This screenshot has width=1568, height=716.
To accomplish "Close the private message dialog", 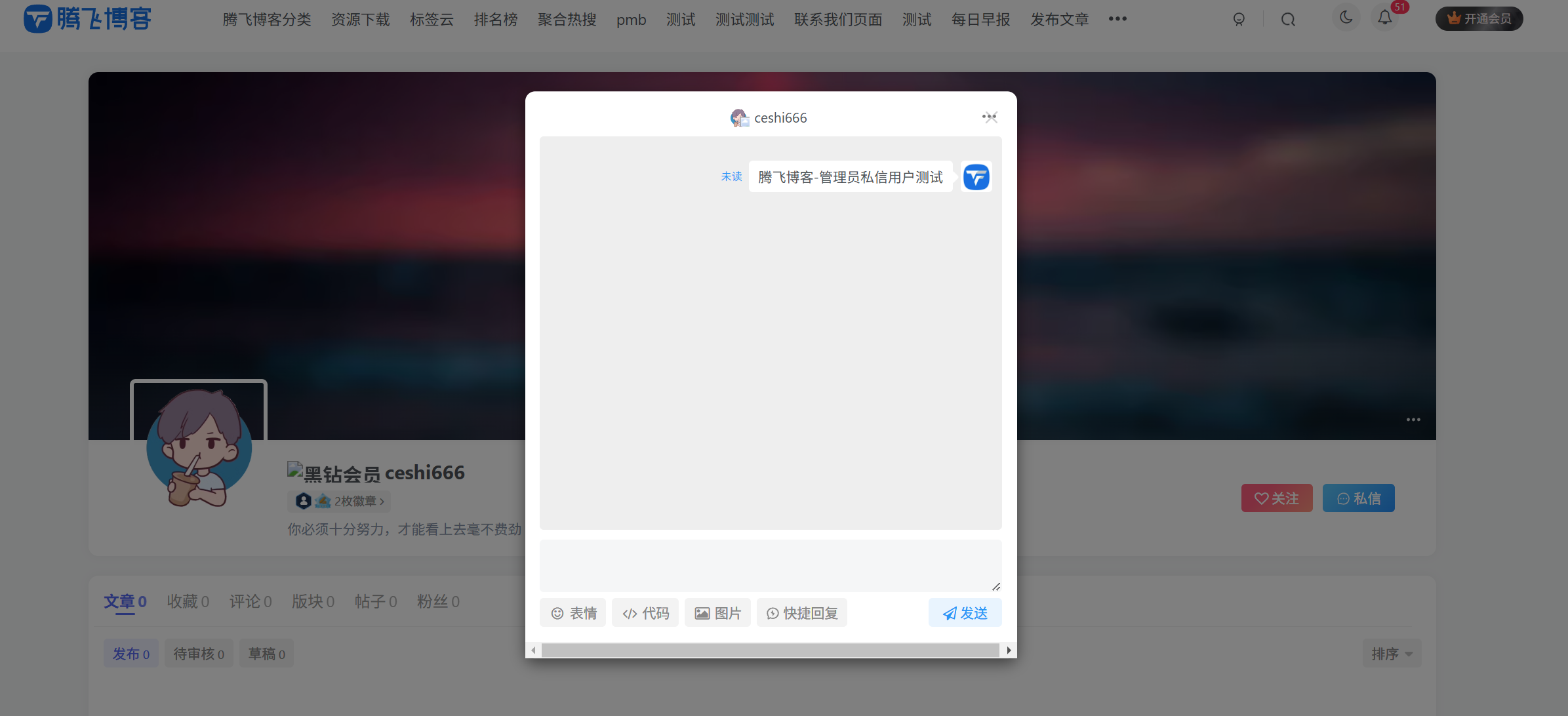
==================================================
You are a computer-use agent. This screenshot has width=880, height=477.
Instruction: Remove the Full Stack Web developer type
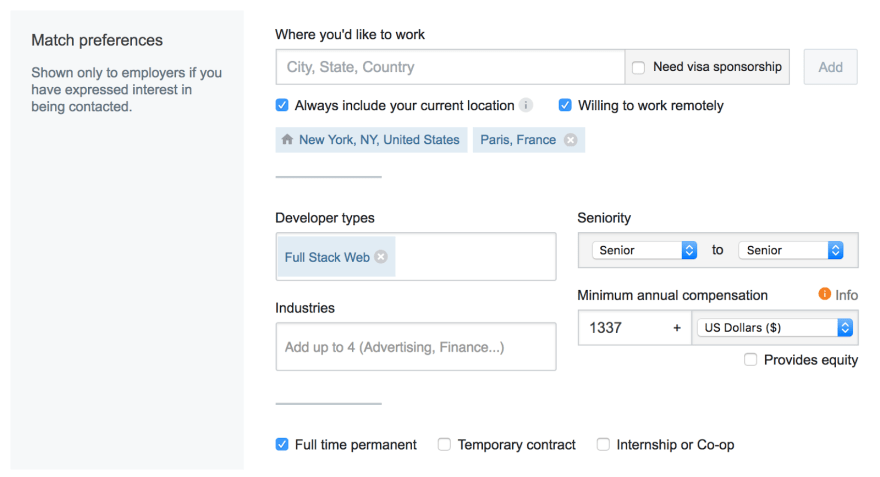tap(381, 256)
==================================================
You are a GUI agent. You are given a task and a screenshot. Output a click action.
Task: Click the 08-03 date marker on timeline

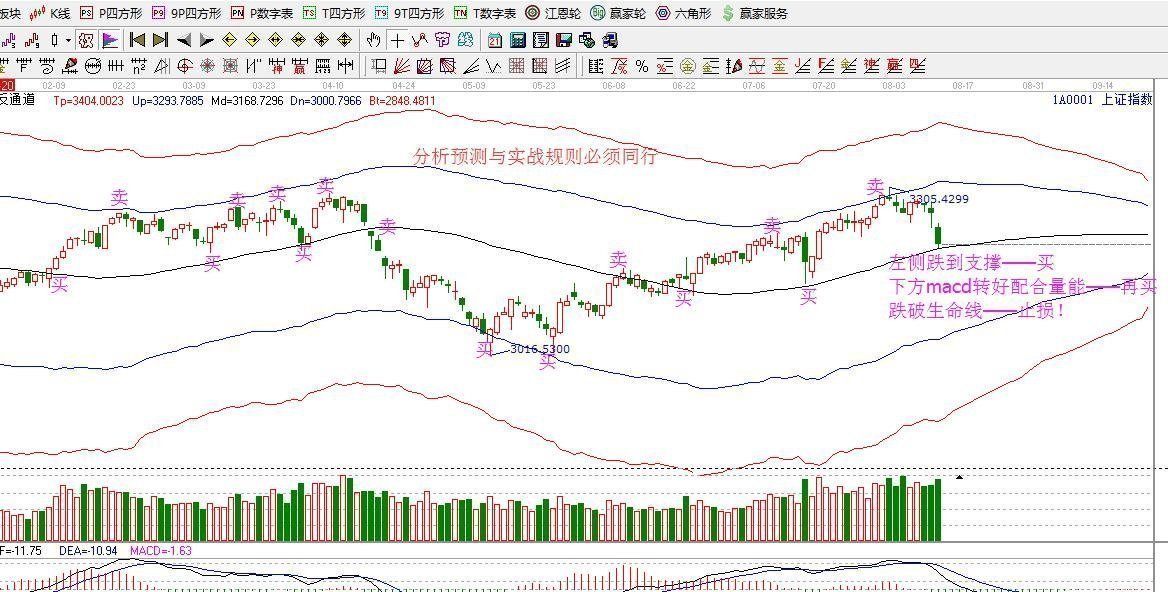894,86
==================================================
- PROBLEM REQUIREMENTS
Reproduce the lines word for word, starting at the line that contains "This screenshot has width=1568, height=716." and ending at the line that contains "the private message", both included. Leave the pictures out.

- CORRECT ANSWER
This screenshot has width=1568, height=716.
To accomplish "Close the private message dialog", 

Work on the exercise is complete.